[Screenshot grounding data]
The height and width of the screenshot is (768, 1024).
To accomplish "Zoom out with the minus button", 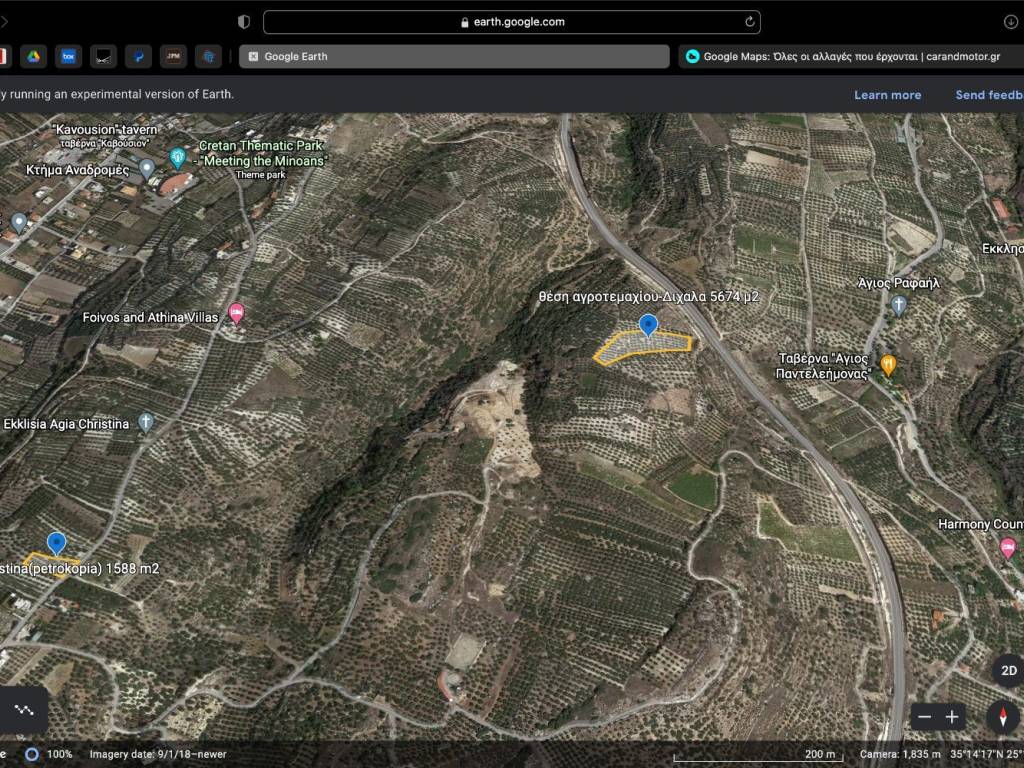I will (x=925, y=717).
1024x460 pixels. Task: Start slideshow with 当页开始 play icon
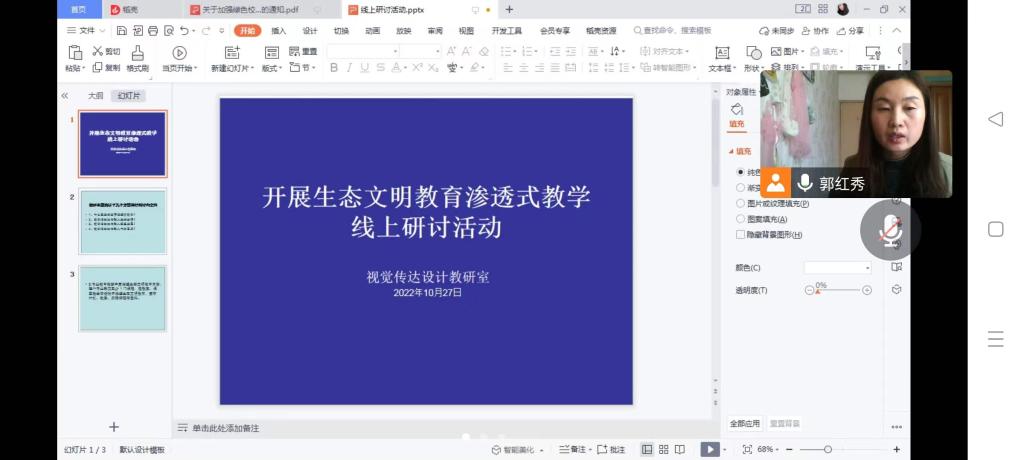pos(179,52)
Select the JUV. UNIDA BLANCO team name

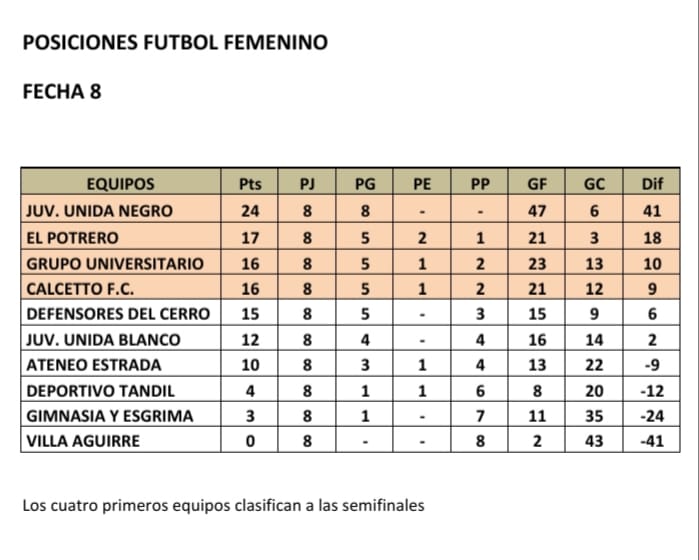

TASK BRIEF:
Omit the pictures and write out the lines above from the one with "1024x460 pixels. Task: Start" through the last, unchanged.

EXERCISE ANSWER:
1024x460 pixels. Task: Start slideshow with 当页开始 play icon
pos(179,52)
Select the JUV. UNIDA BLANCO team name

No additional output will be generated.